Excerpt provided:
══════════════════════════════

I do not see how Wittgenstein's theories would allow us to avoid
the whole problem.  Giving a name to a problem does not solve it.  All
Wittgenstein did was to give the problem a name ("Language Game") and
declared the problem solved.

But the problem remains: namely

(1) platonism explains mathematical ontology and truth quite nicely but
    fails to explain its utility and epistemology, while

(2) Wittgenstein, pragmatism, formalism, constructivism, etc explain
    the epistemology and (some better than others) utility but fail to
    explain its truth and ontology.

As I recall, W's theory went something like this:

(A) Logical terms do not denote.

    Consider the problem often called the Bradley Regress:
    Question: What makes a predication true?
    Answer:   A relation (the copula) which holds between the subject and
              predicate.
    Question: Then what makes the copula relation hold, another relation?
              And that relation another?  And another? ...

    Wittgenstein's solution was that relations do not denote at all.  People
    EXPRESS relations by relate-ING the names of the related objects.  We
    can express the relation *is bigger than* by placing the words
    "is bigger than" between the names of the smaller and larger objects.

(B) Language meaning is irreducably tied to action.

══════════════════════════════

Data extract:

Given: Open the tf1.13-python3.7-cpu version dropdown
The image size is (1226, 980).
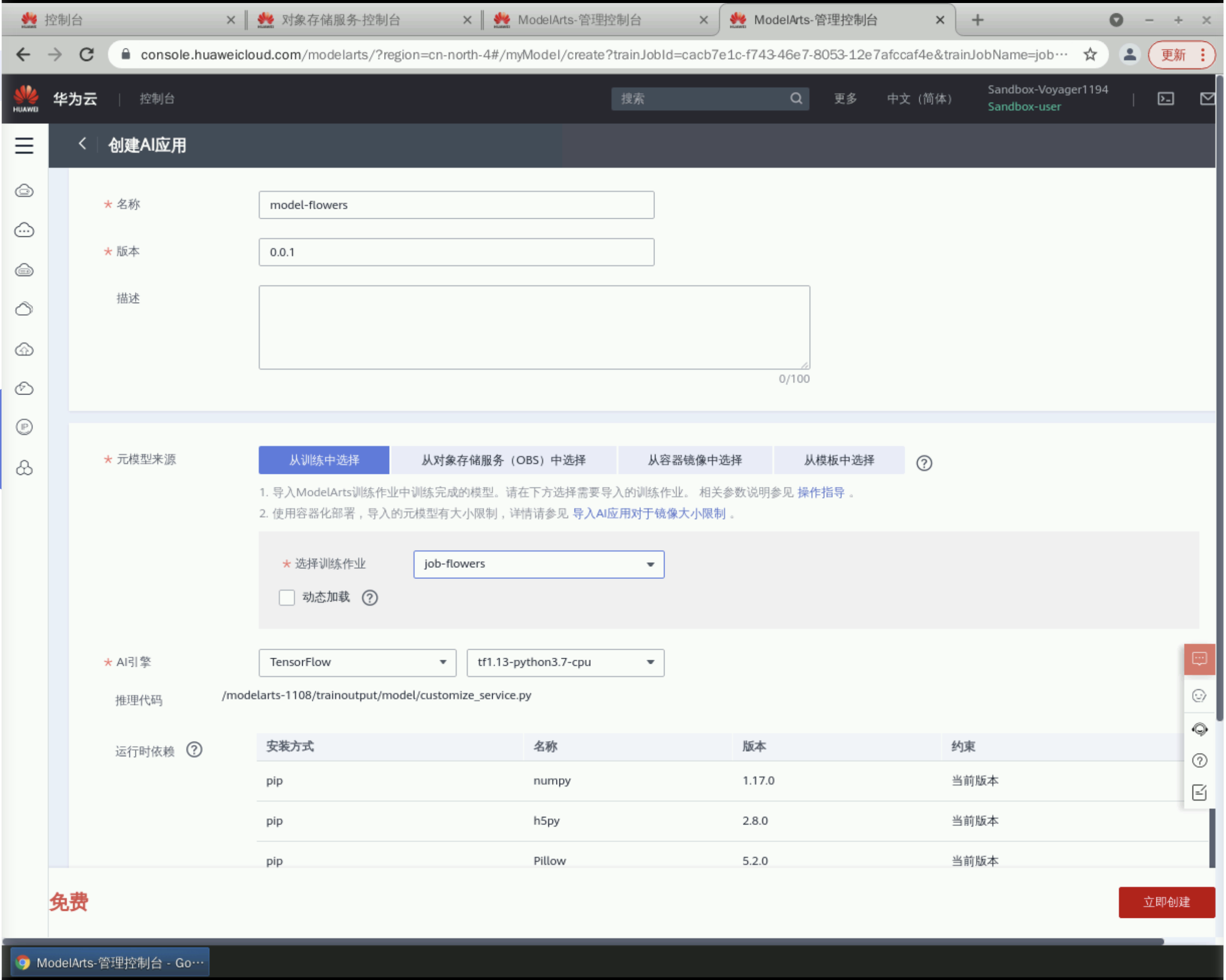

══════════════════════════════

Task list:
• a. Answer these from the passage on Wittgenstein:
(i) What name does the writer say Wittgenstein gave to the problem?
(ii) According to point (1), what does platonism fail to explain?
(iii) In the Bradley Regress, what is the answer to the question of what makes a predication true?
• b. Resume the passage on Wittgenstein after its final sentence, developing point (B) in the same voice.
The lines stand apart from the passage on Wittgenstein as separate material.

Per-task outputs:
• a.
(i) "Language Game"
(ii) The utility and epistemology of mathematics
(iii) A relation (the copula) which holds between the subject and predicate

• b.
    "EXPRESS" and "relate-ING" are actions.  Hence W's "do not ask the
    meaning, ask the use."  But beyond some hand waving toward "language
    games" and "forms of life", there is nothing there to indicate that
    he has anything strong enough to account for mathematical truth
    beyond mere utility.  Nor has he shown that reference to mathematical
    "objects" can be adequately accounted for by a theory of action.  He
    has only given some examples of how it would work for some simple
    mathematics.

So, please say more about how "If we followed Wittgenstein's account
of meaning about mathematics, we would avoid this whole discussion."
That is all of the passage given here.